Mindo Pipeline: January 3, 2010

Having just returned to Ecuador from a two-week trip to Brasil, I was pleased to see that the prolonged stretch of good weather has continued through the new year. Instead of getting some much-needed rest before work resumed on Monday, I decided to hit the northwestern slope for a full day of subtropical and temperate forest birding in the Tandayapa Valley. Upon reaching the Tandayapa Pass just after sunrise, I noticed that the trail along the oil pipeline that runs through the glorious Mindo-Nambillo Reserve is now open to the public. Although I had heard that part of this area is actually the new Mindo Cloudforest Foundation reserve, I wasn't sure as there are no signs posted nor entrance fee collected. Given the huge quantity of Plate-Billed Mountain-Toucans present along the trail, though, this simply has to be it; indeed, all throughout the day noisy groups of mountain-toucans came by to check me out as I walked the ridgeline, rattling their bills and calling raucously when I passed by underneath.

Although the early morning was a little too sunny for my tastes, even blindingly bright at times, the birding for most of the day was outstanding. Highlights included seeing an Ocellated Tapaculo out in the open for a few seconds as it fell out of the undergrowth as I passed by; I tracked the bird for a minute as it recovered from the surprise in deep cover off the trail. A massive raptor also caught my attention as it soared over the primary forest several kilometers away; it passed just overhead several hours later, but as I couldn't see more than a silhouette, it's difficult to say whether it was actually a raptor, such as the Black-and-Chestnut Eagle, or just a Turkey Vulture. Another mystery was this bird I photographed as it accompanied a mixed understory flock. In my humble estimation, it looked, and acted, like a bush-tanager, but it has little in common with the Dusky Bush-Tanager and it's way too high in elevation to be the ultra-rare Yellow-Green Bush-Tanager. Isn't it amazing how you can be pretty familiar with the avifauna at a particular site (I've birded this area many times over the years), and then be stumped multiple times in just a few hours, even with a decent photograph of the bird?

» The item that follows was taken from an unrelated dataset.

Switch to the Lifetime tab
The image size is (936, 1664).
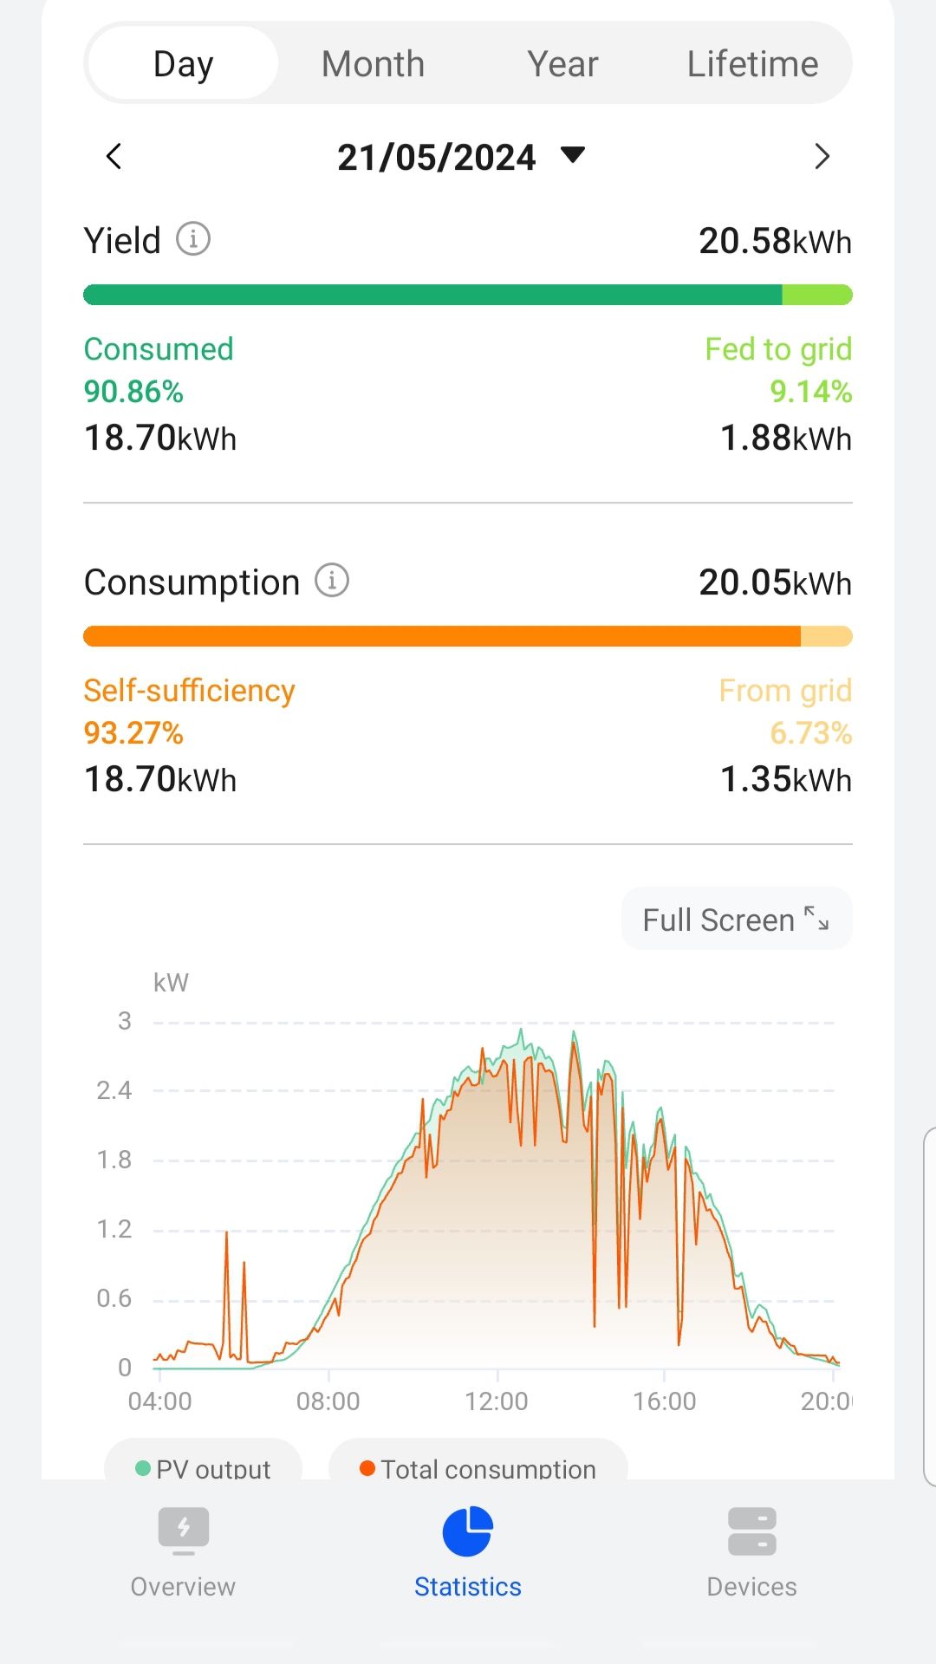coord(752,64)
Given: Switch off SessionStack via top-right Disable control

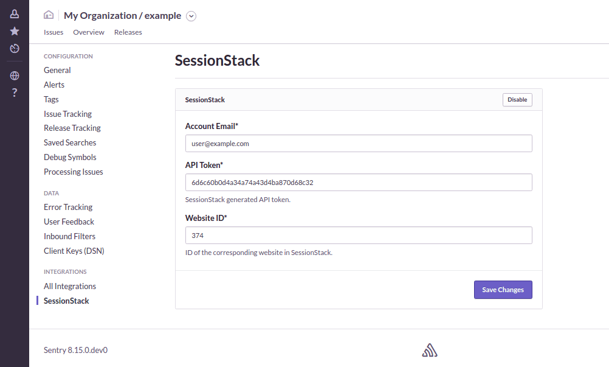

Update: Mindo Bird Tours guide Dusan who runs the wesbite Aves Ecuador has informed me that this mystery bird is actually a juvenile Dusky Bush-Tanager; the bird's head and belly should turn gray shortly, and its iris is likely more reddish when seen in a different light, he says. Now, there's a guy who really knows the birds of the region.

Notable birds seen: Sickle-Winged Guan, White-Throated Quail-Dove, Scaly-Naped Amazon, Tawny-Bellied Hermit, Gorgeted Sunangel, Masked Trogon, Plate-Billed Mountain-Toucan, Streaked Tuftedcheek, Strong-Billed Woodcreeper, Chestnut-Crowned Antpitta, Spillmann's Tapaculo, Ocellated Tapaculo, Smoky Bush-Tyrant, Red-Crested Cotinga, Green-and-Black Fruiteater, Sepia-Brown Wren, Capped Conebill, Rufous-Chested Tanager, Blue-and-Black Tanager, Hooded Mountain-Tanager, Dusky Bush-Tanager, Scarlet-Bellied Mountain-Tanager, Grass-Green Tanager.